9. The principle of promissory estoppel is applicable against Government under certain circumstances. The determination of applicability of promissory estoppel against public authority/Government hinges upon "balance of equity" or "public interest". In case there is a supervening public equity, the Government would be allowed to change its stand. However, the Court must satisfy itself that such a public interest exists. In these cases on hand, this Court does not find anything to hold that the assessment orders are backed up by any demand of public interest which would outweigh individual interests of petitioners. There cannot be any dispute that even now the State Government has been trying to boost and promote Page 0578 tourism in the State of Karnataka. Also there cannot be any dispute that, relying upon earlier notifications, holding out promise by the State Government to get tax rebate by way of incentive to new hotels (industries) for seven years (for starling of hotels in 'C' grade city) from the date of commencement of the hotel/industry, all the petitioners, as new industrialists, had walked into such 'C' grade cities and established their hotels/industries by spending huge amounts of moneys for construction of hotels, building up of infrastructure etc., wherein their industrial activities could commence. Under these circumstances, when no public interest is sought to be pressed in service by the State for withdrawal of this incentive rebate, the equity which had arisen in favour of the petitioners remained untouched and undisturbed by any overwhelming and superior equity in favour of the State, entitling it to withdraw this tax rebate in a premature manner leaving those promises high and dry before the requisite period of seven years earlier guaranteed to them by way of tax rebate had got exhausted. Therefore, the respondent-officers of the Tax Department must be treated to be estopped from prematurely withdrawing the incentive tax rebate made available to these petitioners by passing impugned orders. As aforesaid, the State has not withdrawn the earlier notification issued by it granting tax exemption under the provisions of KST Act, Under such circumstances, the department could not have withdrawn tax concession given to the petitioners by passing impugned orders, particularly when the notification granting exemption still subsists.

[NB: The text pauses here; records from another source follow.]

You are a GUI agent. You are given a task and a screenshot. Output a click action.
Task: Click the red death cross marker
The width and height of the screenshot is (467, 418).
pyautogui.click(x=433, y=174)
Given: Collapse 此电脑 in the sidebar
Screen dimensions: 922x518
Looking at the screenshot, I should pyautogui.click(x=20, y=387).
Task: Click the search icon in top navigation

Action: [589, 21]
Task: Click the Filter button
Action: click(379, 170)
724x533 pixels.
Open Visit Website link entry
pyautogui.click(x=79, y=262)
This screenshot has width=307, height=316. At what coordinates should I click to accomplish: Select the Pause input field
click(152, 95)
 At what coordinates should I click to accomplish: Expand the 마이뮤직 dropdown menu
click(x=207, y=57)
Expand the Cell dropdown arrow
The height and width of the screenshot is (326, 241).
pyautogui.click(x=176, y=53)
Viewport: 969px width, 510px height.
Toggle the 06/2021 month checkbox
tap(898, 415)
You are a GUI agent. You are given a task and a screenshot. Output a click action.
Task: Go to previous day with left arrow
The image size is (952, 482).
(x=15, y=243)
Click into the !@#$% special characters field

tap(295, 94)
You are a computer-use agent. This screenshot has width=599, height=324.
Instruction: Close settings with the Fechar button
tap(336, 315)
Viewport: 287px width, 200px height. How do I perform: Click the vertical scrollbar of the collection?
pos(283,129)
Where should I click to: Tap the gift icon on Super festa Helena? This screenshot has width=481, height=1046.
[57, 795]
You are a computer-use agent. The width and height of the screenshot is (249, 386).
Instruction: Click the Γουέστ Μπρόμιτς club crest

10. It is relevant to note here itself that the Government Order dated 26.11.1988 bearing No. ITY 124 TTM 84 (II), makes it clear that the Tourism is declared as an industry. Thus, as the petitioners' hotels are coming under the definition of 'industry', they were rightly granted exemption under the KST Act. For the aforesaid reasons, these petitioners are entitled to for the said benefit of tax exemption for the un-availed portion of the period mentioned in the exemption certificates. In view of the same, the following order is made:

Petitioners are entitled to avail the tax exemption benefit granted to them earlier for the un-availed portion of the period prescribed under the exemption certificate issued to them earlier under the provisions of KST Act. Consequently, the endorsement issued by the authorities withholding the said exemption and the assessments orders passed against the petitioners for the period for which they were granted exemption from paying tax, stand quashed. Consequently the impugned demand notices are quashed.
Writ petitions are allowed accordingly. Rule made absolute.